SEOUL, May 18 (Yonhap) -- Foreign Minister Yun Byung-se and U.S. Secretary of State John Kerry Monday reaffirmed that there is "no daylight" between the allies in dealing with North Korea.

They also agreed to ratchet up pressure on North Korea, which has "recklessly abandoned" its obligations under U.N. resolutions.

"There is no daylight, not an inch, not a centimeter, not a microscope of difference between the United States and the Republic of Korea in our approach to the question of North Korea's provocations and its nuclear program," Kerry said at a joint press conference with Yun after their talks.

Kerry met with President Park Geun-hye earlier in the day as she is scheduled to visit Washington in the middle of next month.

His visit here, the first in 15 months, came amid the North's growing threats. It recently announced the successful test-launch of a submarine-launched ballistic missile (SLBM), which would provide the country with an advanced way of delivering a nuclear warhead. The North also fired hundreds of artillery shells into the waters just north of the Yellow Sea border with the South last week.

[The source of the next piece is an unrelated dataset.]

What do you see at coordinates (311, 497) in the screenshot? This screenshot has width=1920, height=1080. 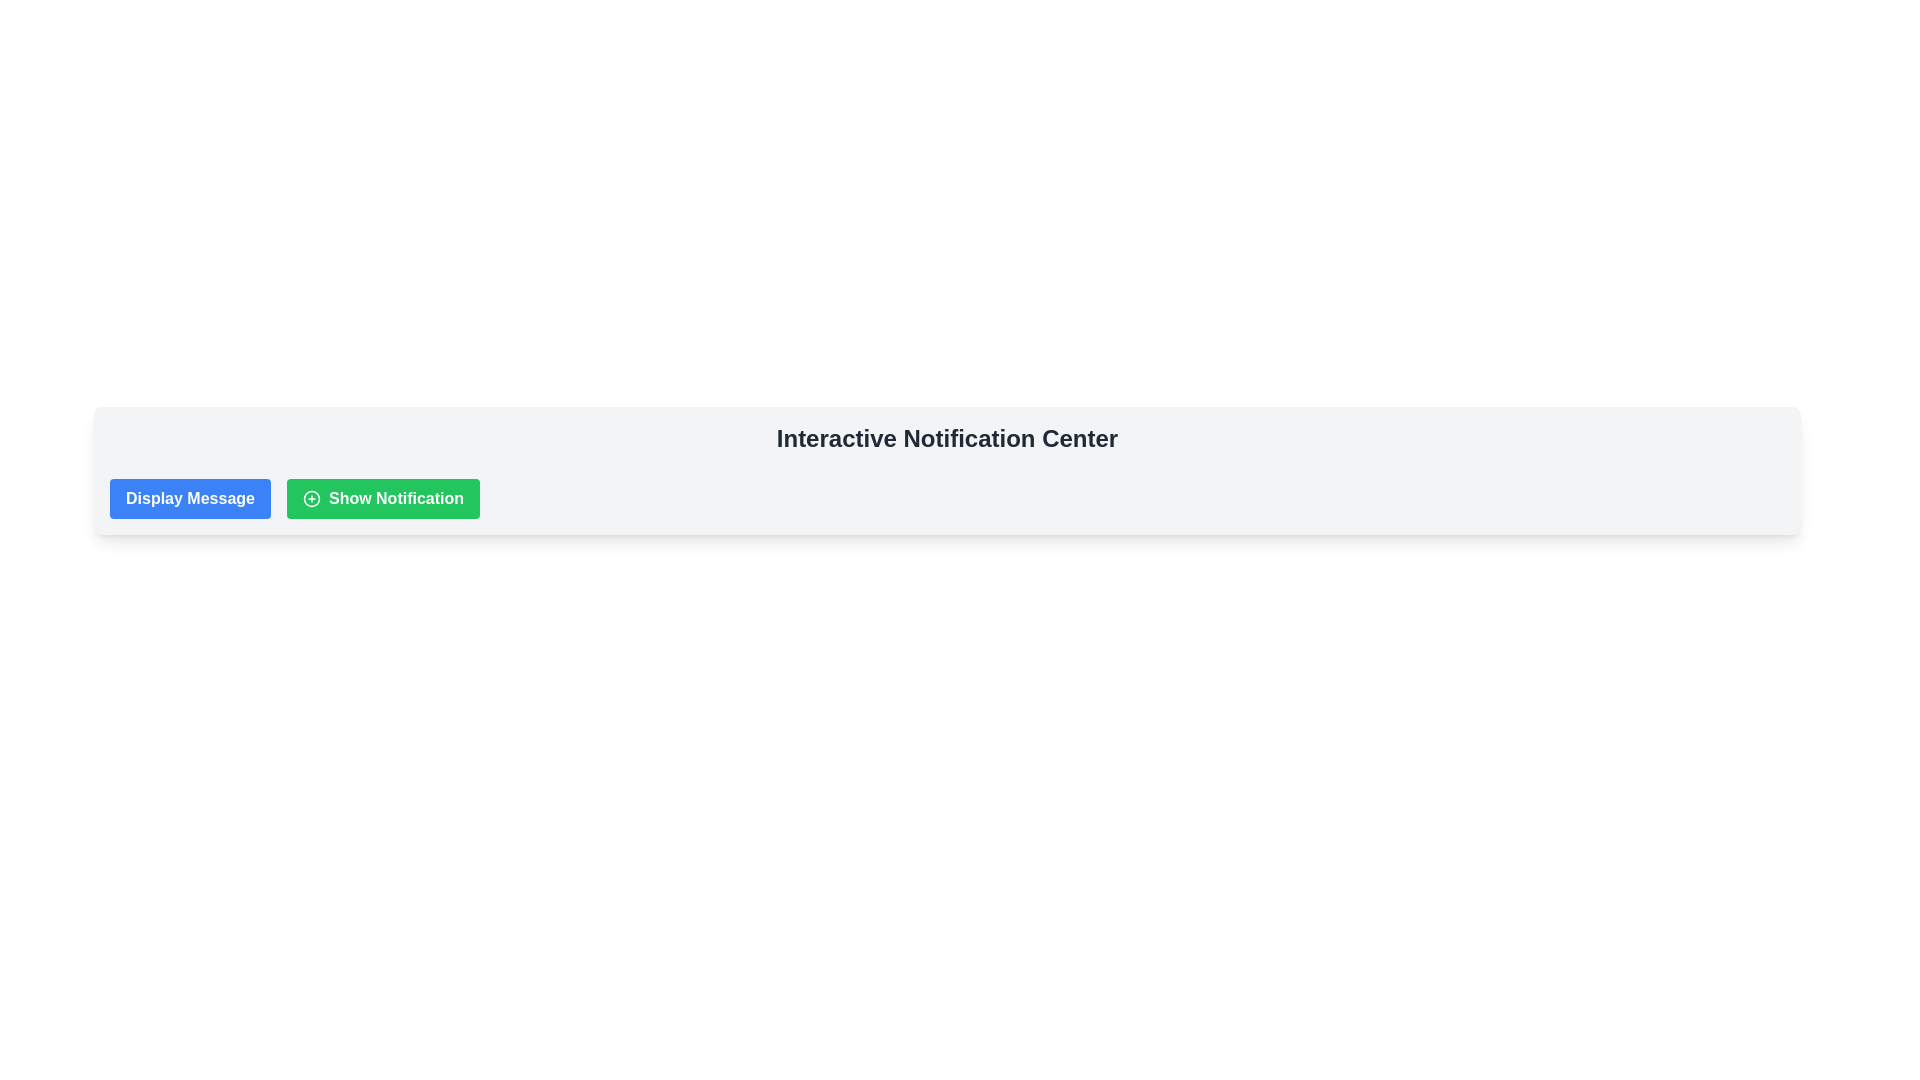 I see `the decorative icon located to the left of the 'Show Notification' text inside the green button labeled 'Show Notification'` at bounding box center [311, 497].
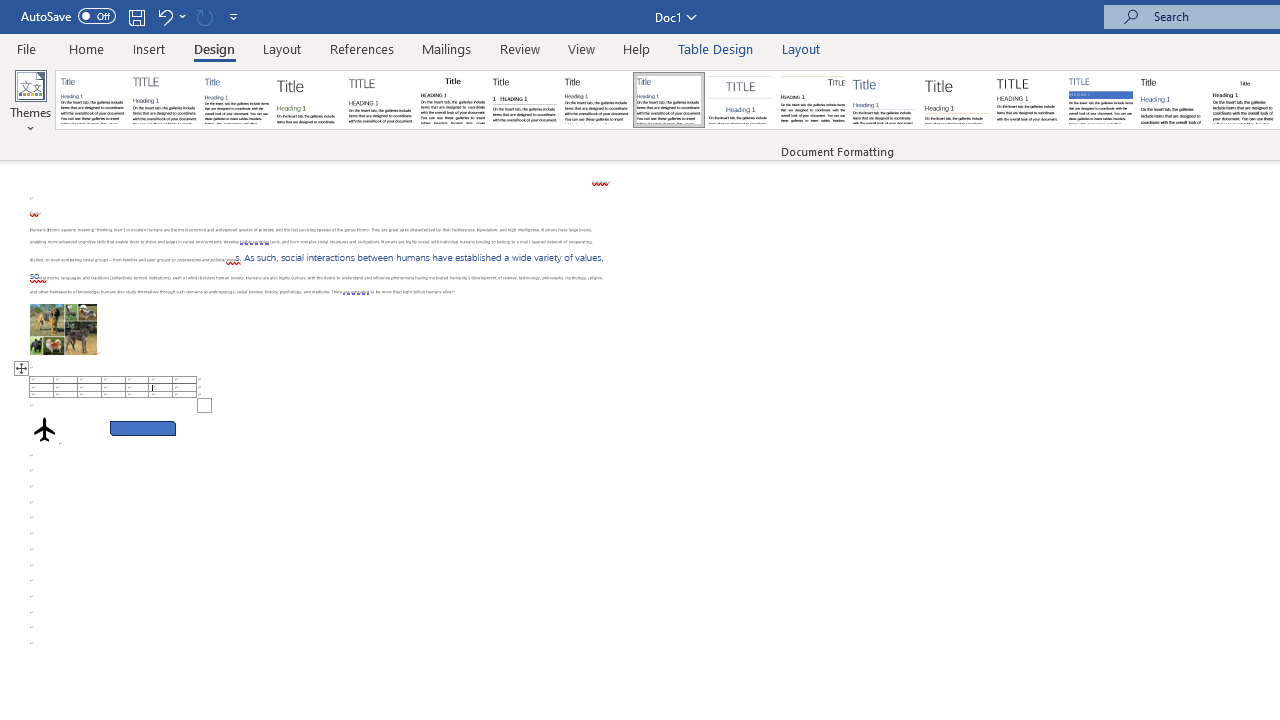 The image size is (1280, 720). I want to click on 'Themes', so click(30, 103).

Kerry stressed that such provocations show that the communist nation is running against Washington's efforts to resume dialogue and improve bilateral ties. He said the North should first demonstrate a genuine willingness to fulfill its denuclearization commitments.

"To this moment, particularly with its recent provocations, it is clear that (North Korea) has not even come close to meeting that standard," he said, adding that consultations are under way to increase pressure either through sanctions or other means.

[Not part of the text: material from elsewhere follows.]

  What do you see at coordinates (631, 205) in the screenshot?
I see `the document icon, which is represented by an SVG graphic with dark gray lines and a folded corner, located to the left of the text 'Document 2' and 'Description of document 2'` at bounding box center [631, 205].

Last weekend, he traveled to Beijing, where he voiced hope that a nuclear deal with Iran will send a positive message to North Korea.

Kerry directly criticized North Korean leader Kim Jong-un for churning out "stories of grotesque, grisly, horrendous public displays of executions." Kim Jong-un is alleged to have ordered the public execution of Hyon Yong-chol, the North's defense minister.

Yun also said the sides agreed on the seriousness of the North's provocations and uncertainty over its leadership.

"In talks this time, we took note of uncertainty over North Korea's internal situations. We agreed to strengthen joint deterrence and coordination on the North Korea issue at a high level between South Korea and the U.S.," Yun said.

On a regional history row, Kerry made clear that Japan was responsible for the wartime sexual enslavement of Korean and other Asian women.

"With respect to ...the trafficking of women for sexual purposes by the Japanese military during that war, we have said many times that that was a terrible, egregious violation of human rights," he said.

The secretary's words were a repeat of U.S. President Barack Obama's comments on the so-called "comfort women" issue. In his trip to Seoul in April 2014, Obama used the same expression.

Kerry's statement, however, came amid lingering doubts here about whether the Obama administration is taking a balanced approach.

Addressing the U.S. Congress last month, Japanese Prime Minister Shinzo Abe refused to offer a clear apology for the wartime sex slavery. U.S. officials, nonetheless, spoke much of Abe's speech as Washington and Tokyo beef up their alliance.

The two sides revised joint defense guidelines to allow Japan to expand the role of its self-defense forces abroad.

Kerry said "nothing can be done" by Japan without South Korea's consent in terms of issues related to the security of the peninsula.

He plans to visit the U.S. military base in Yongsan and deliver a lecture on cybersecurity at Korea University later in the day before heading back home.